▸ **WORK TASK**
Summarize the excerpt in two sentences.

▸ **EXCERPT**
▬▬▬▬▬▬
Doctor of Philosophy (Indigenous Studies)

Background Summary:

I graduated with my PhD in December 2012. The feeling was one of huge relief and achievement, because this milestone will give direction to my children and my mokos. Earning a PhD was something I needed personally, to show myself and my whānau that it could be done.

Education has been the pathway for me to break free of poverty and all those social issues that we Māori are impacted with. I came out of school at 15 with nothing and worked in factories until I was 28. When I had my second son I went on the DPB. But I got tired of my life – I was a single mother raising two boys on my own, and I was tired of being on the DPB, and tired of having no potential.

So I started adult education classes and three years later was given the opportunity to start working in the alcohol and drug field, supporting Māori men and women with addictions. That led to an opportunity in management, and I began lecturing part-time in social work. I completed a bachelor in Māori Development and a Master of Arts in Māori Development, developing Te Toi O Matariki as my thesis, which was based on a personal growth and development model for alcohol and drug abuse patients.
▬▬▬▬▬▬
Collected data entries
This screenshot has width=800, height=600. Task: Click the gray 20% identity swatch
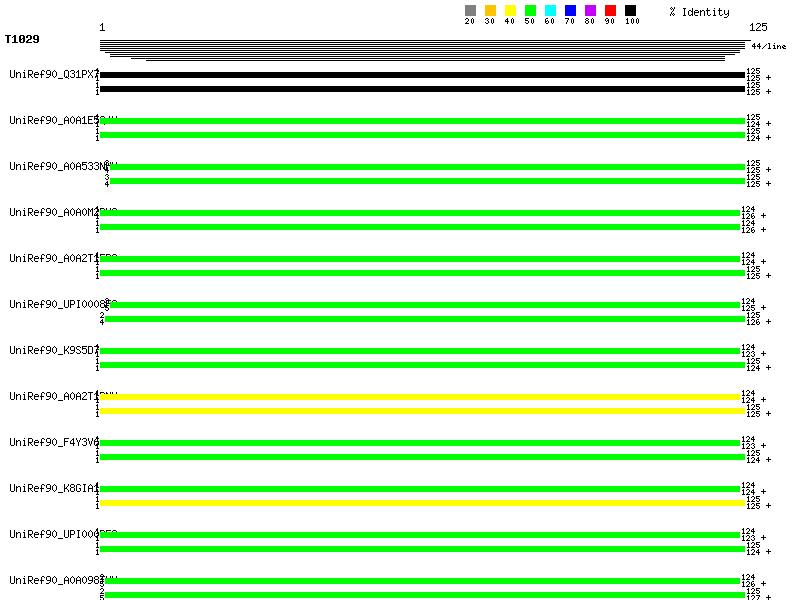click(470, 11)
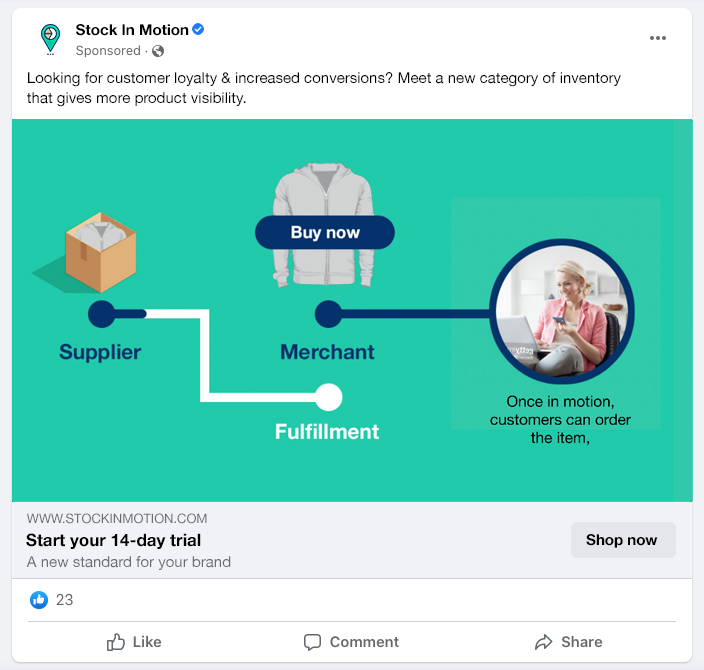Click the blue like reaction icon
This screenshot has height=670, width=704.
tap(39, 600)
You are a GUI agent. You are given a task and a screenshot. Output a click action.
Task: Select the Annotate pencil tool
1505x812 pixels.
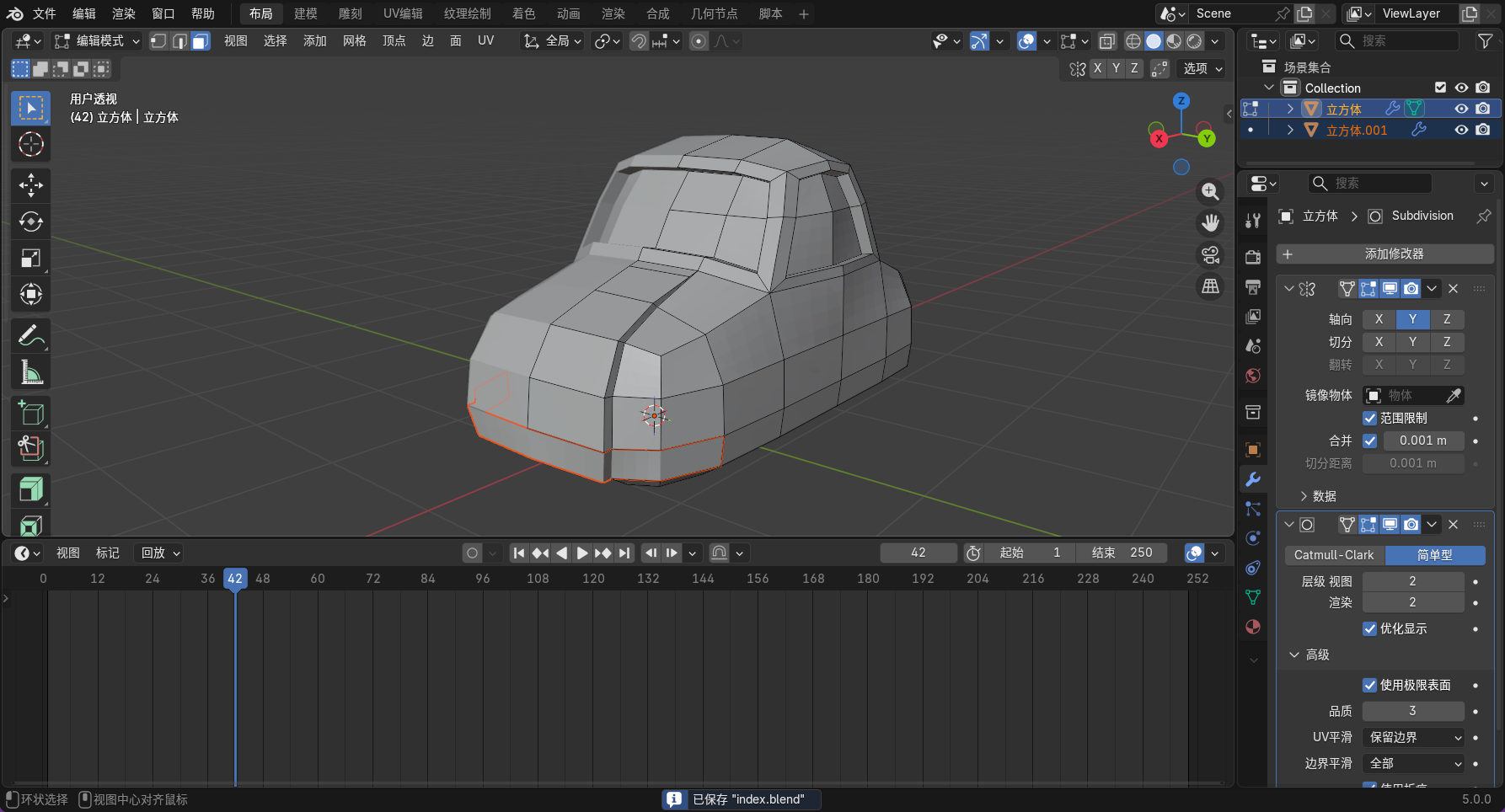pos(31,335)
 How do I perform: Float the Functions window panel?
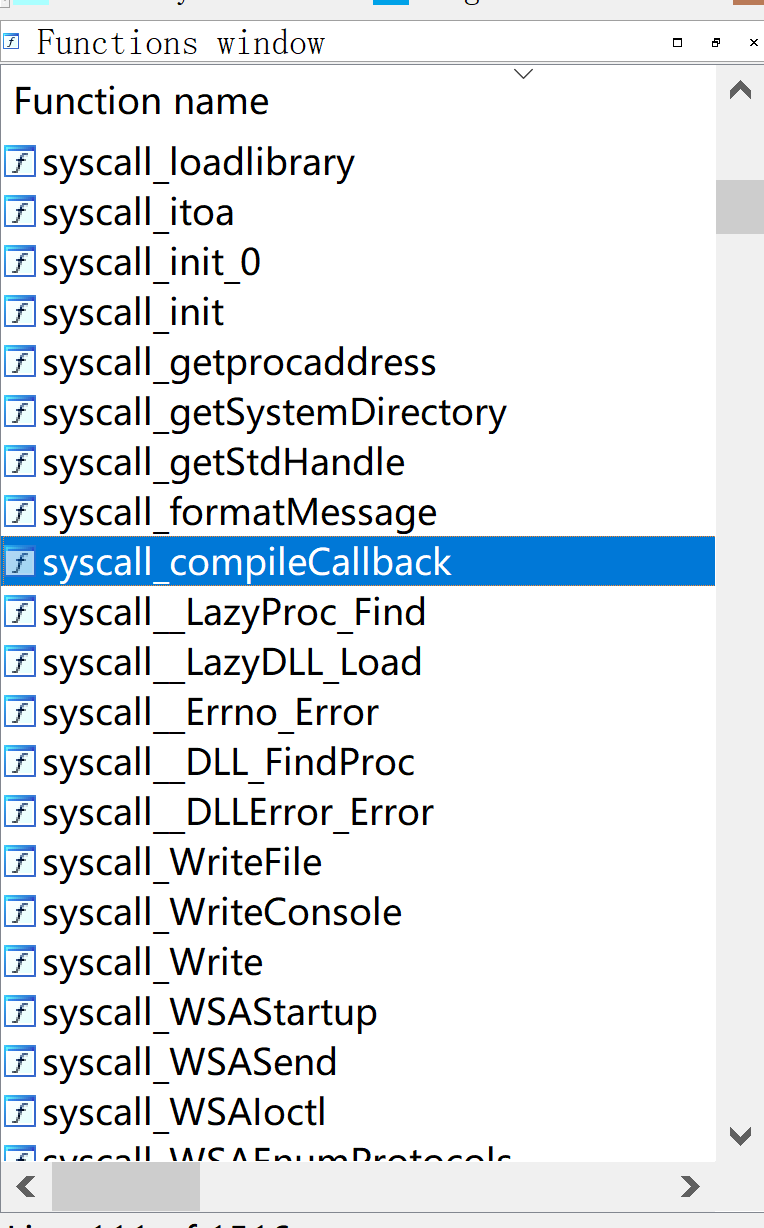coord(716,43)
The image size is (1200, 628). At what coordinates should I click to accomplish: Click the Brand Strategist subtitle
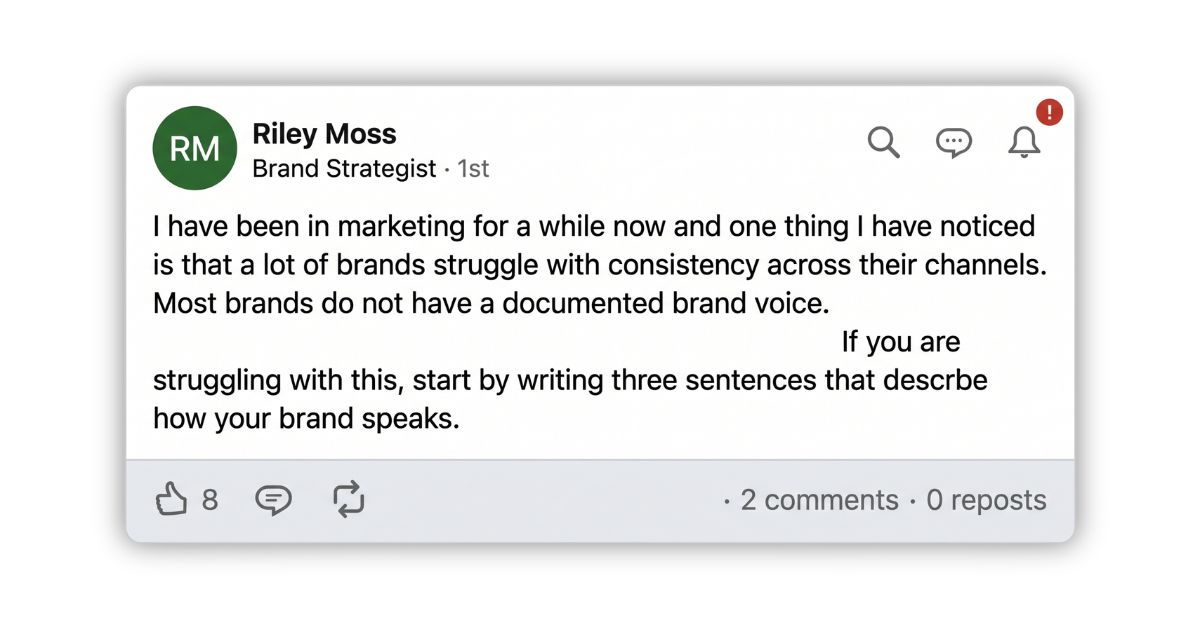pos(344,169)
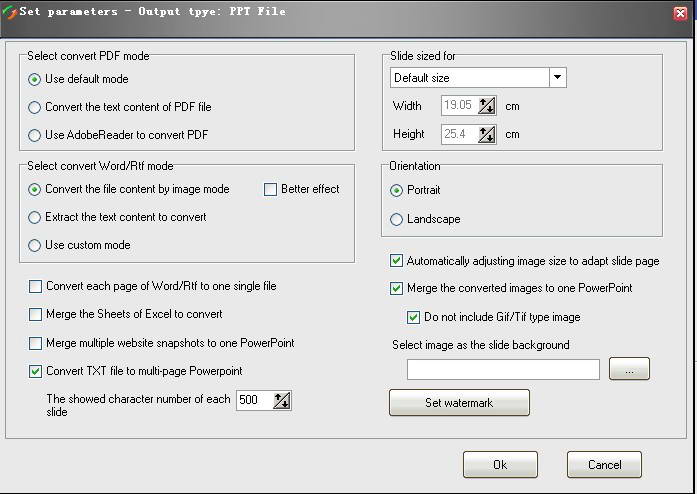Click the slide background image path field
This screenshot has height=494, width=697.
coord(503,369)
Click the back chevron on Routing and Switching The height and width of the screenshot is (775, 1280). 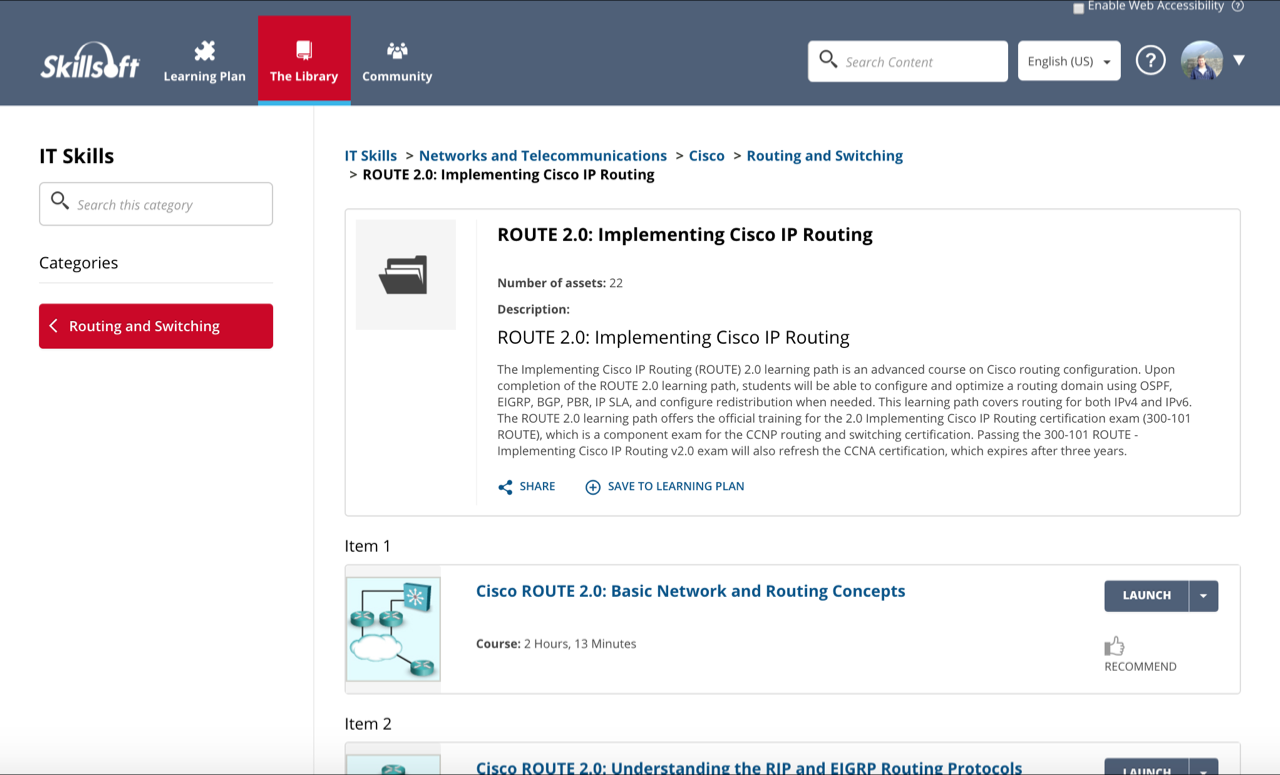point(54,326)
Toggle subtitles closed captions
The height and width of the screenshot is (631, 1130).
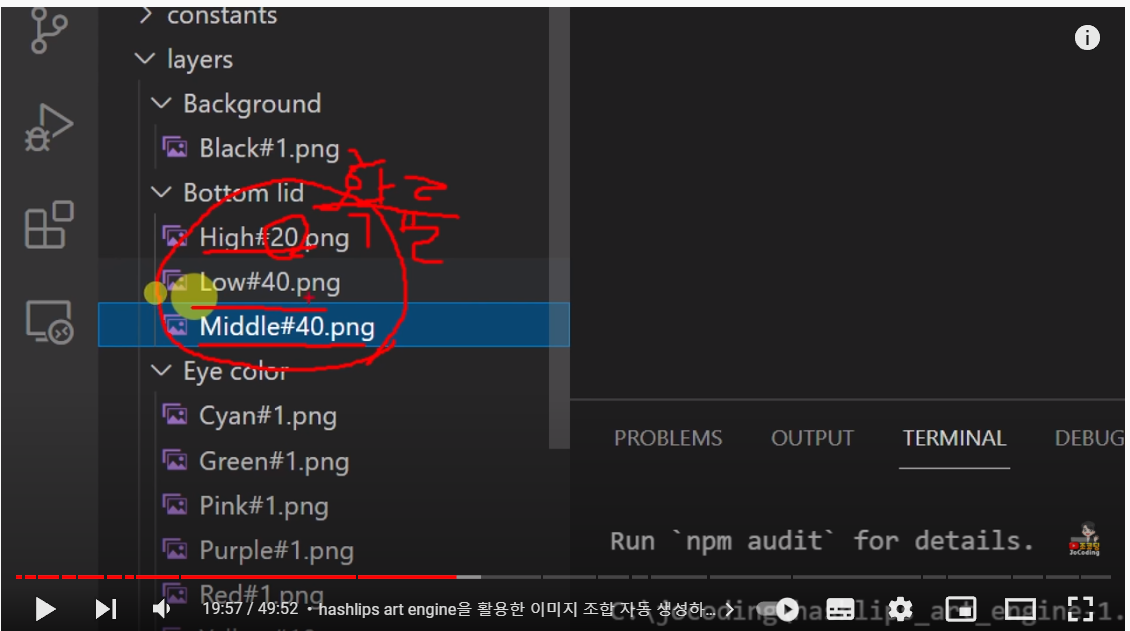[x=840, y=609]
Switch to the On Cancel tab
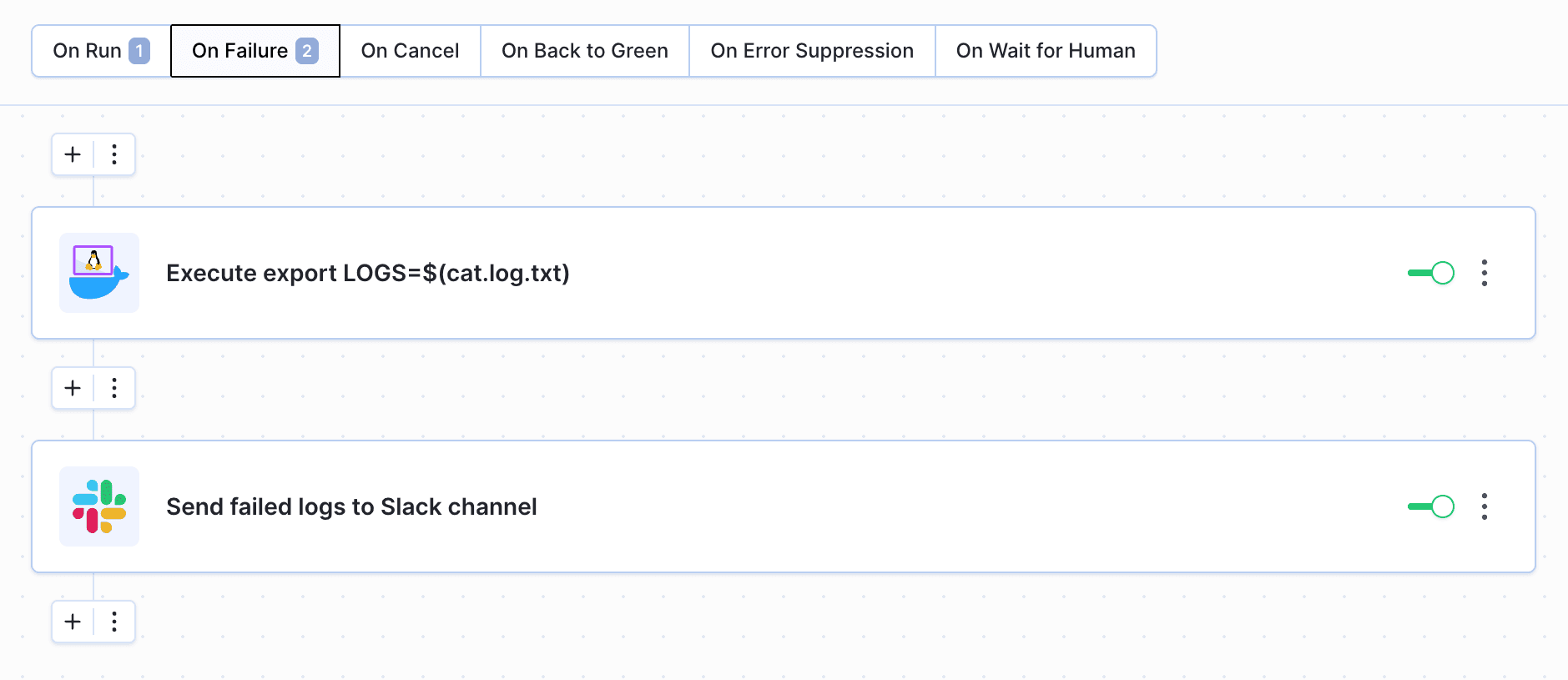 coord(410,51)
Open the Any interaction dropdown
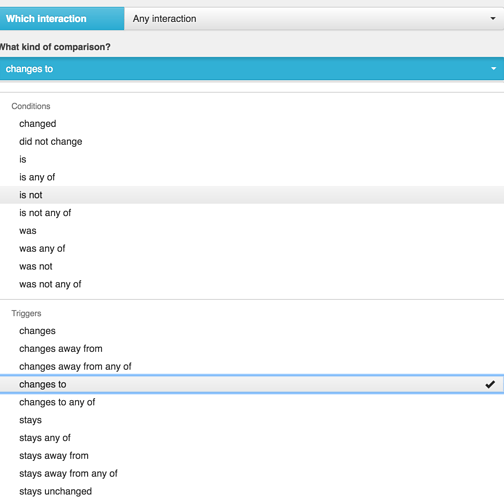 314,19
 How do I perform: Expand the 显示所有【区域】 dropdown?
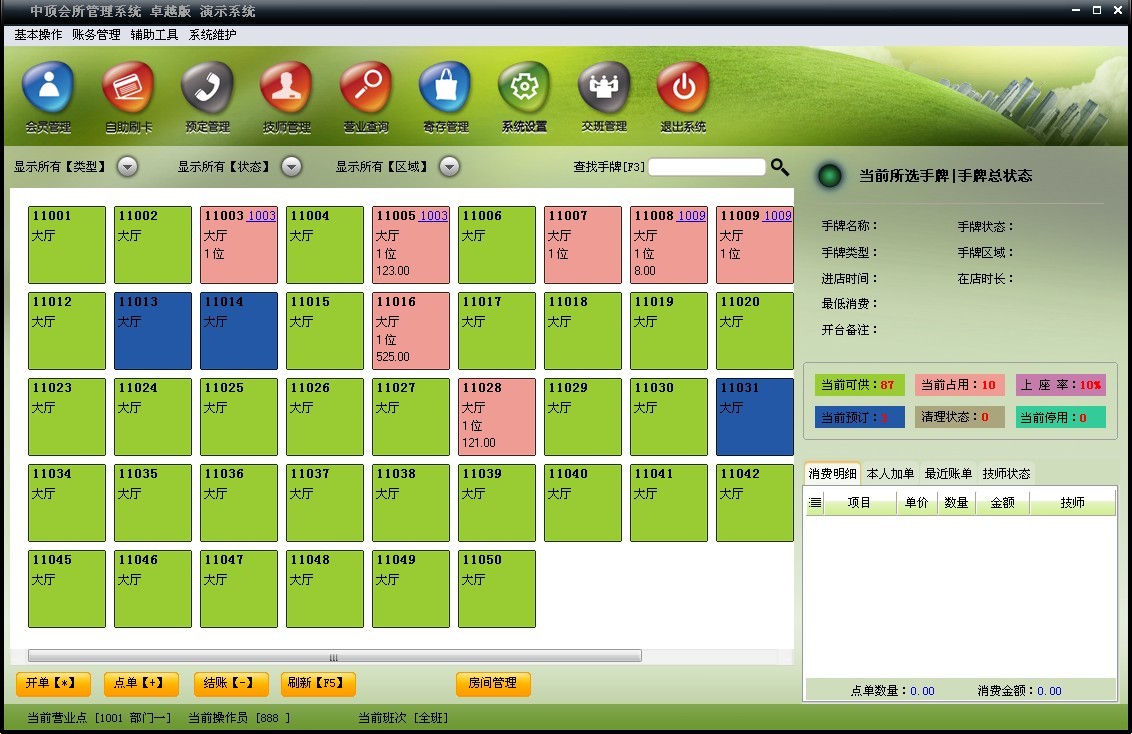450,167
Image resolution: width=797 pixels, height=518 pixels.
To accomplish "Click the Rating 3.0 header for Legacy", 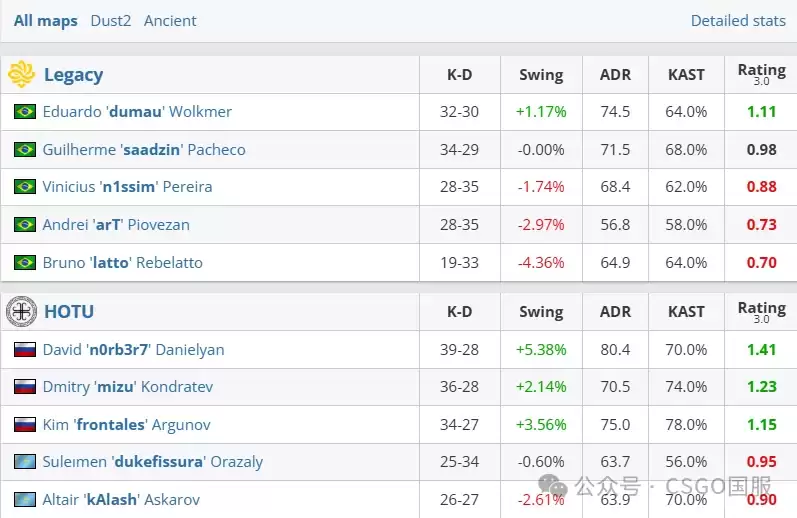I will coord(761,74).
▬▬▬▬▬▬
▸ **WRITTEN ANSWER**
The writer left school at 15 with nothing, worked in factories until 28, and later raised two sons alone on the DPB before turning to education to break free of poverty and the social issues that affect Māori. Adult education classes led to work supporting Māori with addictions, a management role, part-time lecturing in social work, a bachelor's and a master's in Māori Development, and a PhD in December 2012 that the writer sees as a milestone giving direction to the writer's children and mokos.